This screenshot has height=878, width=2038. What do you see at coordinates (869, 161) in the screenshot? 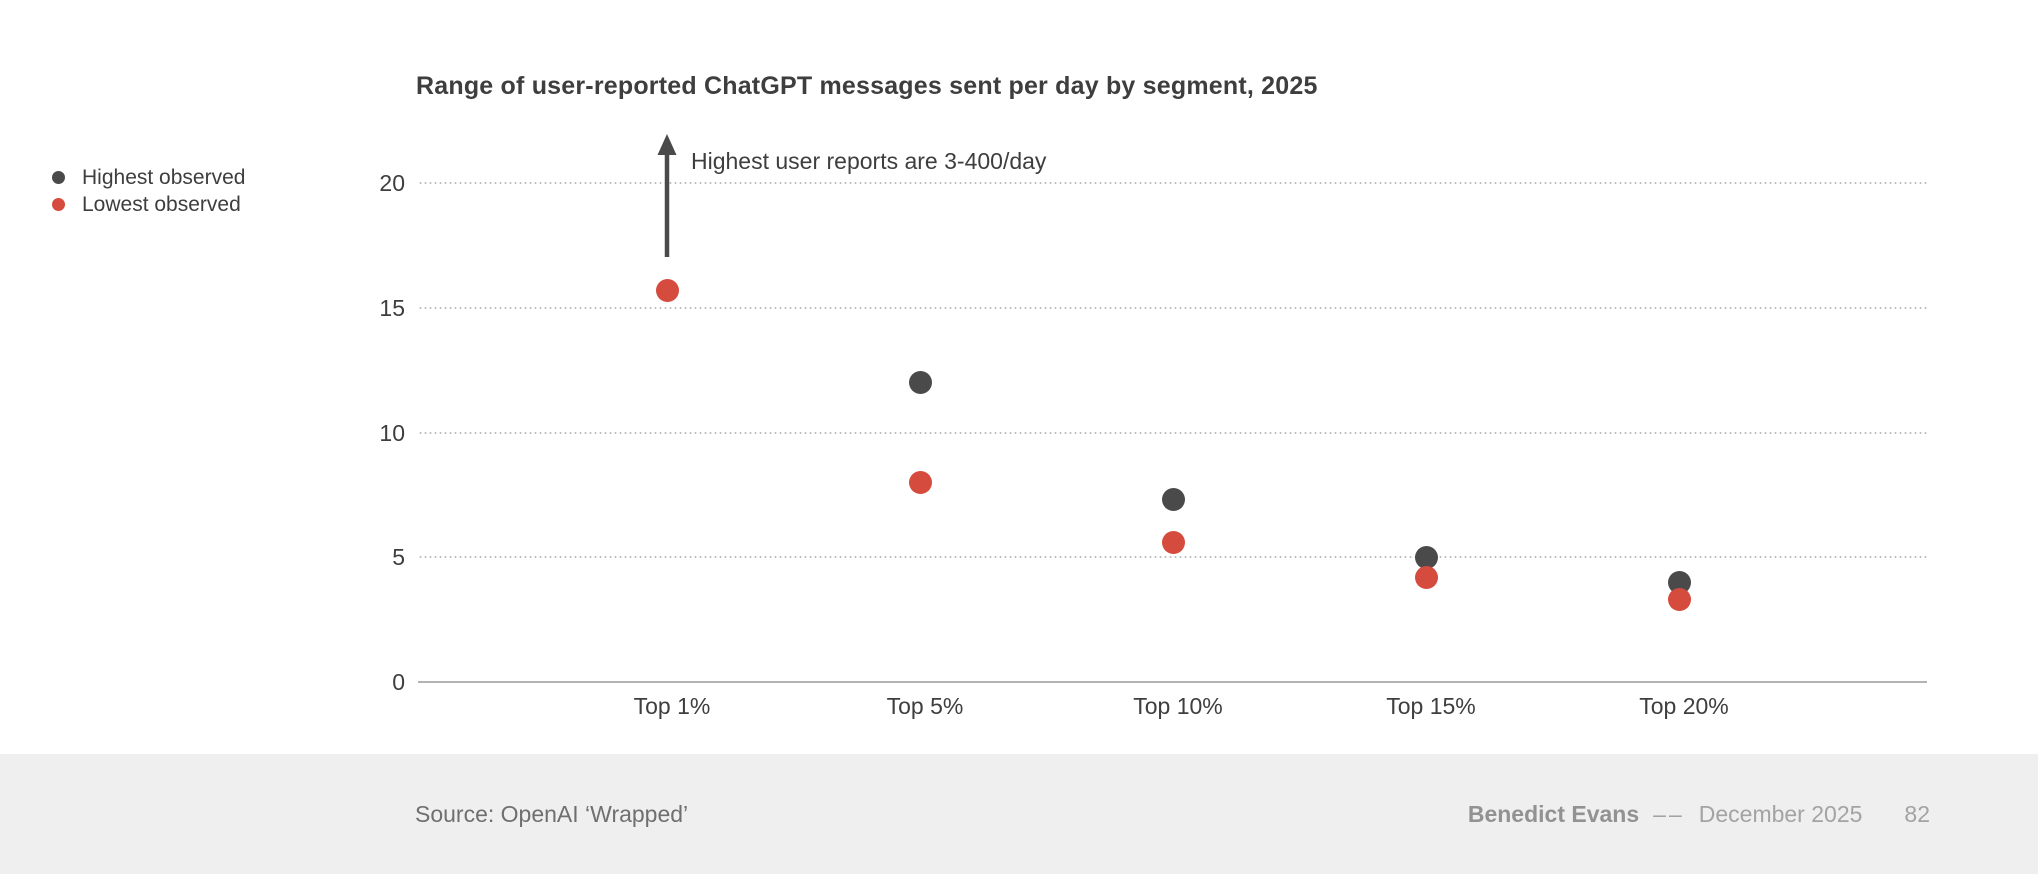
I see `annotation-text: Highest user reports are 3-400/day` at bounding box center [869, 161].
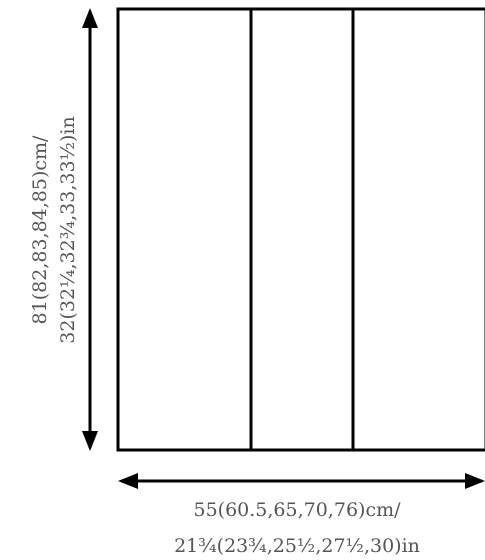 The width and height of the screenshot is (485, 560). I want to click on height-label-line1: 81(82,83,84,85)cm/, so click(40, 230).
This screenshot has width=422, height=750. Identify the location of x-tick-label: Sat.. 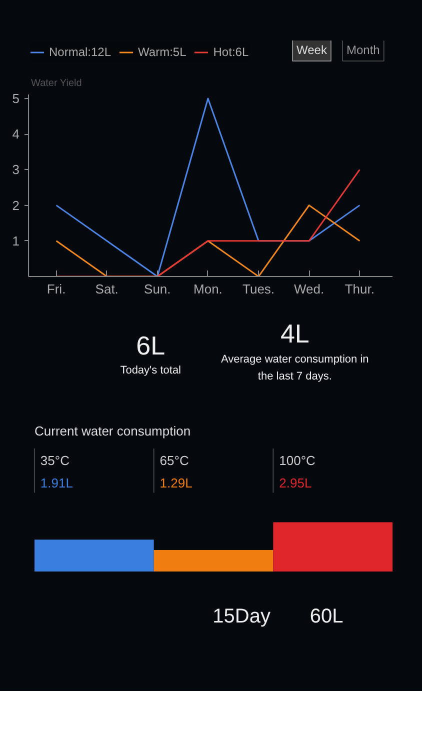
(106, 289).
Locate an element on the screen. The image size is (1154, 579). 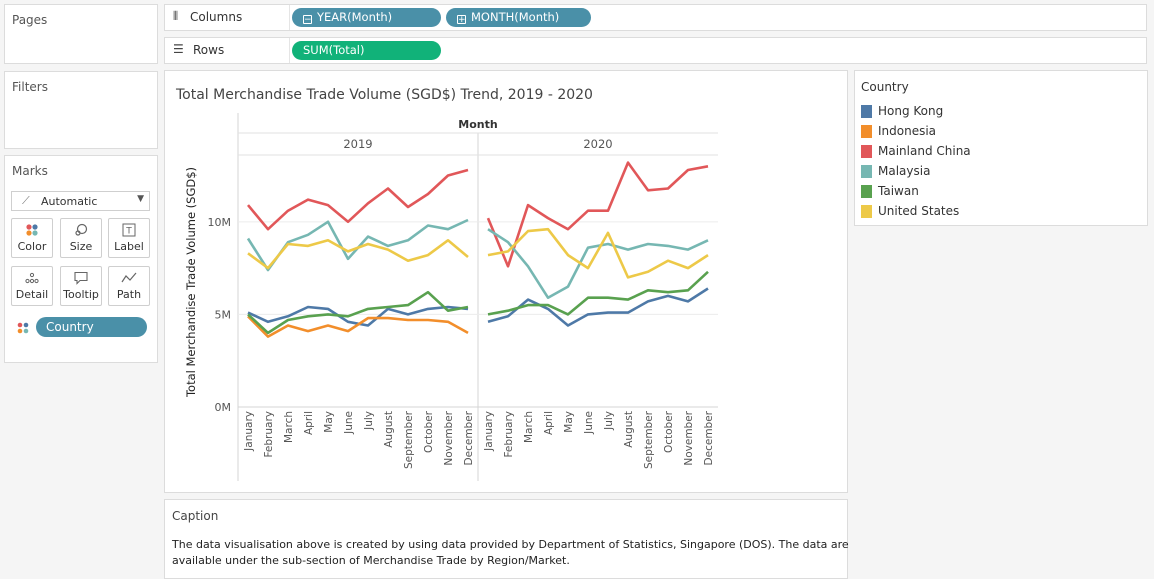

-------------------------

PROBLEM DESCRIPTION
Copy the records above word for word, leaving out the pictures.

TASK ANSWER
This screenshot has height=878, width=2038. What do you see at coordinates (869, 161) in the screenshot? 
I see `annotation-text: Highest user reports are 3-400/day` at bounding box center [869, 161].
 The width and height of the screenshot is (485, 560). I want to click on height-label-line1: 81(82,83,84,85)cm/, so click(40, 230).
This screenshot has width=422, height=750. Identify the location of x-tick-label: Sat.. 
(106, 289).
Locate an element on the screen. The image size is (1154, 579). 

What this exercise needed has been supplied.